> **Your assignment**
Each line below that includes "Uncheck" counts once; report the total and nothing more.

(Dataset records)

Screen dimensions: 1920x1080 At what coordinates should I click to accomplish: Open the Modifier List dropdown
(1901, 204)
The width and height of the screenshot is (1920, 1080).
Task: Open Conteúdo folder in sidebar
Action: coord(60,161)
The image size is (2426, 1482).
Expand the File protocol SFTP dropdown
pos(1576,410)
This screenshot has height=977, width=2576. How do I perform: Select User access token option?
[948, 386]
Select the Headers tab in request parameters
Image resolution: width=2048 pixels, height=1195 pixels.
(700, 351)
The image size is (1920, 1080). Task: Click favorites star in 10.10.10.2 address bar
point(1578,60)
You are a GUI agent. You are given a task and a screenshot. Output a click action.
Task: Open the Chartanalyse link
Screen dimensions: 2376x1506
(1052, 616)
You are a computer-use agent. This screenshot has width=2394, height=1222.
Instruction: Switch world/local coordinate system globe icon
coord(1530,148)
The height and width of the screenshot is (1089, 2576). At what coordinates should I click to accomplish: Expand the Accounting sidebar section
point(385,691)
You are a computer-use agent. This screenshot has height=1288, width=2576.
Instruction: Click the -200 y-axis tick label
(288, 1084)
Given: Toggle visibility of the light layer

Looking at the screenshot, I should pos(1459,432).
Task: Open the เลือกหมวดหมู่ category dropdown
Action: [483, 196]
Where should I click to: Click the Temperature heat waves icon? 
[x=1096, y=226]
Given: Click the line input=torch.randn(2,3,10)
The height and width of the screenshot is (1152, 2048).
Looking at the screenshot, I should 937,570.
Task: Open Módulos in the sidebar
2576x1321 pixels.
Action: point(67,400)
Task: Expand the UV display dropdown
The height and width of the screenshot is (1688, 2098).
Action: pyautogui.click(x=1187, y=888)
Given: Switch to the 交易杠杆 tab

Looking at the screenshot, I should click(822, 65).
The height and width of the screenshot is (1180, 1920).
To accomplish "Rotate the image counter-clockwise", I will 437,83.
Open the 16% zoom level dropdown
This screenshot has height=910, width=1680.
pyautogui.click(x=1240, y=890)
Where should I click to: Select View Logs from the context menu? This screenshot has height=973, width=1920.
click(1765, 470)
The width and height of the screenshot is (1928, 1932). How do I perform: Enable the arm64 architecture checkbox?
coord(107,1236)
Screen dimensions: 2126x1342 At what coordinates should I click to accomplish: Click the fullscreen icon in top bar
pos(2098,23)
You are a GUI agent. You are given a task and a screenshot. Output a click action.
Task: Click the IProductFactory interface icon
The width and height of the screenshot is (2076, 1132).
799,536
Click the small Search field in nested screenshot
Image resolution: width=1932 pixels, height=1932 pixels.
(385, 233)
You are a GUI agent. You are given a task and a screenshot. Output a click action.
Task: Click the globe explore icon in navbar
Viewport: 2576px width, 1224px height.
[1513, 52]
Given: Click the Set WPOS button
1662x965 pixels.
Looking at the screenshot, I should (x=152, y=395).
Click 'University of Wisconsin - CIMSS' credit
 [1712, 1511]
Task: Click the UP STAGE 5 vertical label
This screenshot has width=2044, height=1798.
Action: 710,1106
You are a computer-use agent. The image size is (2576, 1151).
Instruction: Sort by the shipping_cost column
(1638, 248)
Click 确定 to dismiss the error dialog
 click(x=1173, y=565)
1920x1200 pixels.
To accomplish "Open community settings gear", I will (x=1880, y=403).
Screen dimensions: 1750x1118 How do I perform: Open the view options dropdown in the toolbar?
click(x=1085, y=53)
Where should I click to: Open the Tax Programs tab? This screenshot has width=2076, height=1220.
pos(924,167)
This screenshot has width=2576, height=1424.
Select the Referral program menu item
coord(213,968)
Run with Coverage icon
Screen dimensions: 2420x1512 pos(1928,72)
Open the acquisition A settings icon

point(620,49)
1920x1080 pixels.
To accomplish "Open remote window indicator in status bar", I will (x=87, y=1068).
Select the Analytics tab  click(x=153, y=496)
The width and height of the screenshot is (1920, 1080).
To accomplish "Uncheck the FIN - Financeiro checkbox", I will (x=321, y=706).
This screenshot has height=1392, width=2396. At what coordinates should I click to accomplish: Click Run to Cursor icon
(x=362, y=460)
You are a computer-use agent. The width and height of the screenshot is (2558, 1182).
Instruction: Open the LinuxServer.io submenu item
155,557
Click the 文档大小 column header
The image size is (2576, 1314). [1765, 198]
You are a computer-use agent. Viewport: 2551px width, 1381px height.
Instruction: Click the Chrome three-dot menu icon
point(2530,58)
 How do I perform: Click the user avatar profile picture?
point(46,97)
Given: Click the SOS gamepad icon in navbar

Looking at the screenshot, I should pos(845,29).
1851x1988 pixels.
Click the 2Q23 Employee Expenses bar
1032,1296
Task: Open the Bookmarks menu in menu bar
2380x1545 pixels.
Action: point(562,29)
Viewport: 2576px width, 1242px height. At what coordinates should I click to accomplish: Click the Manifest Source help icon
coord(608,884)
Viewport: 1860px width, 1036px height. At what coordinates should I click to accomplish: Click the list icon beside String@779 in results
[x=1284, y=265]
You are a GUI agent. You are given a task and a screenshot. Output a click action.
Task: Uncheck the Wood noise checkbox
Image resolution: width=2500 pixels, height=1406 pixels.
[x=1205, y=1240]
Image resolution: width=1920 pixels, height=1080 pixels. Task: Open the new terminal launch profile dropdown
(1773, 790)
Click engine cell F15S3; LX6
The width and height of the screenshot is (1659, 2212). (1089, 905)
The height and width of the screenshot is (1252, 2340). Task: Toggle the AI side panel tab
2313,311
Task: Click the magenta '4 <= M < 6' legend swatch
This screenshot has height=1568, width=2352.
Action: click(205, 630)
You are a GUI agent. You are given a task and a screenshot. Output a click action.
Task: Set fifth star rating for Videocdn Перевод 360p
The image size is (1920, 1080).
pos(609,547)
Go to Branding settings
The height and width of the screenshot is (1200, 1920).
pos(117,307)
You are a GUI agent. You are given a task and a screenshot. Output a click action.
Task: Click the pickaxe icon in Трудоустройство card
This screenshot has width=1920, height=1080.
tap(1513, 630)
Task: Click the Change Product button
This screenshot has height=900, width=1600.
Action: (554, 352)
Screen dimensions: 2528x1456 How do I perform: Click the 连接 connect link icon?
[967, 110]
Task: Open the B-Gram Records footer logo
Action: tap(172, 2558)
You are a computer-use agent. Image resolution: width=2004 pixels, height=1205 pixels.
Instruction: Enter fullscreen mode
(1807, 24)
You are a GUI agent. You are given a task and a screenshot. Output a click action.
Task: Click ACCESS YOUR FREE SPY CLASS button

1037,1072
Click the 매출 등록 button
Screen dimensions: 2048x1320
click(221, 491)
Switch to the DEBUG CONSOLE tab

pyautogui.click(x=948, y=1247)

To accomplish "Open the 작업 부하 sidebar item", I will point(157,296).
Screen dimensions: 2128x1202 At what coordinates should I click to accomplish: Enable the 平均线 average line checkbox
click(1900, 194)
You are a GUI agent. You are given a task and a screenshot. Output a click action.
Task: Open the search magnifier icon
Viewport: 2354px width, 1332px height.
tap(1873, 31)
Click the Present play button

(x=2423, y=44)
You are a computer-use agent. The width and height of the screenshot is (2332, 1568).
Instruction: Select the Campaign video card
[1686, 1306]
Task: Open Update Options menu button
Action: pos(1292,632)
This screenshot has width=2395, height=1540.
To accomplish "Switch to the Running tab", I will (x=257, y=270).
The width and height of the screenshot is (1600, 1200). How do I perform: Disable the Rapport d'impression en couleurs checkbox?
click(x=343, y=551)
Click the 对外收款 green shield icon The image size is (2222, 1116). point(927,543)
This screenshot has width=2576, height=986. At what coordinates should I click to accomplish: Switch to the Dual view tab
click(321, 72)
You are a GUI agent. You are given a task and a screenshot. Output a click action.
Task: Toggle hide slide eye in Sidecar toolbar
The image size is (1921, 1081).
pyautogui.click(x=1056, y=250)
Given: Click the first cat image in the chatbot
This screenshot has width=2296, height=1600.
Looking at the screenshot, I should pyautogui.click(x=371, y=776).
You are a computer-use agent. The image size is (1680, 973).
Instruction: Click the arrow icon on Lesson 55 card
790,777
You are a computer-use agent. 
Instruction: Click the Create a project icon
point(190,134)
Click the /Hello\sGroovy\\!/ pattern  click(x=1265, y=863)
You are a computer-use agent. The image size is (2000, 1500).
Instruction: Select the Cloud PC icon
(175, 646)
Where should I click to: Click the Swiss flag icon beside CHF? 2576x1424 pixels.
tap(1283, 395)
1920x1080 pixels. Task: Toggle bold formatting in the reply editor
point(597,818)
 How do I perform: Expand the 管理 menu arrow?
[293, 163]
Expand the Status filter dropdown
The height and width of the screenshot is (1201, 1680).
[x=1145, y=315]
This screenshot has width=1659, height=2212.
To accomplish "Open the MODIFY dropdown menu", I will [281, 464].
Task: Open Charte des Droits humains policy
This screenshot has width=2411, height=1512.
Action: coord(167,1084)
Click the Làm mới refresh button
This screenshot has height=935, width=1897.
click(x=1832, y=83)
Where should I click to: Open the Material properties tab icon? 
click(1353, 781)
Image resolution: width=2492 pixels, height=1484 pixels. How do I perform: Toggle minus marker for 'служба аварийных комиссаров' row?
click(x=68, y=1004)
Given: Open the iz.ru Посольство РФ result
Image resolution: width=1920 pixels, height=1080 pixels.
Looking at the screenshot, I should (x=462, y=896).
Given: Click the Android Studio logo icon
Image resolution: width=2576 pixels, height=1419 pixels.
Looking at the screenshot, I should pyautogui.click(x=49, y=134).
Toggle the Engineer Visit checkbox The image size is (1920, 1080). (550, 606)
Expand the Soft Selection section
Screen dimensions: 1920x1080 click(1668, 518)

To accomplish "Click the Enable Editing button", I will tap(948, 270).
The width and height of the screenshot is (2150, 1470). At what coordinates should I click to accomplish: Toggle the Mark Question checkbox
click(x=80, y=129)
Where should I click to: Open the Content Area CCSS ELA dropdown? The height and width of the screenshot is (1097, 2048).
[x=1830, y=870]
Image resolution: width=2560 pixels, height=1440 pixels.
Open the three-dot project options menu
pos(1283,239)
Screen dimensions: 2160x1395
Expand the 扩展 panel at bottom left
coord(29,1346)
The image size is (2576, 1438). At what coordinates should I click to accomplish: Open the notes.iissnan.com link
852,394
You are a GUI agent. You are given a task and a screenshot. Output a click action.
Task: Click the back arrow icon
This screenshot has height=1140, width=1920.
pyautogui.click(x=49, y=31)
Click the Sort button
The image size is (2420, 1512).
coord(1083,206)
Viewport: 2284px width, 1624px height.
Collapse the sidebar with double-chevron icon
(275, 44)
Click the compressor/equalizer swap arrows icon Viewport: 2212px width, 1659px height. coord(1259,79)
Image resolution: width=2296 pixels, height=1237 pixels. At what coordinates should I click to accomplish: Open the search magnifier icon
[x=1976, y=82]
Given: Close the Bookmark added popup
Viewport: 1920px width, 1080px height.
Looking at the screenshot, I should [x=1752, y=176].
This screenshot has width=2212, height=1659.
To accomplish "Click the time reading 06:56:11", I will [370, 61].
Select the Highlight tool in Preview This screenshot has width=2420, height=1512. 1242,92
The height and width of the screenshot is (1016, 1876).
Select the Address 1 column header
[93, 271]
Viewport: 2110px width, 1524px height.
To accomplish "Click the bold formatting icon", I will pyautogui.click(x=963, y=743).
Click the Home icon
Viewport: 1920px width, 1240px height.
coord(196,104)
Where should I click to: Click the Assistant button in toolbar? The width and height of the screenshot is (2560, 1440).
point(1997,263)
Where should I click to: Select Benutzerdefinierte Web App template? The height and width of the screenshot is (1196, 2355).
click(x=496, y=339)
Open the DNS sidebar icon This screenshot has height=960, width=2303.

> **Exercise solution**
2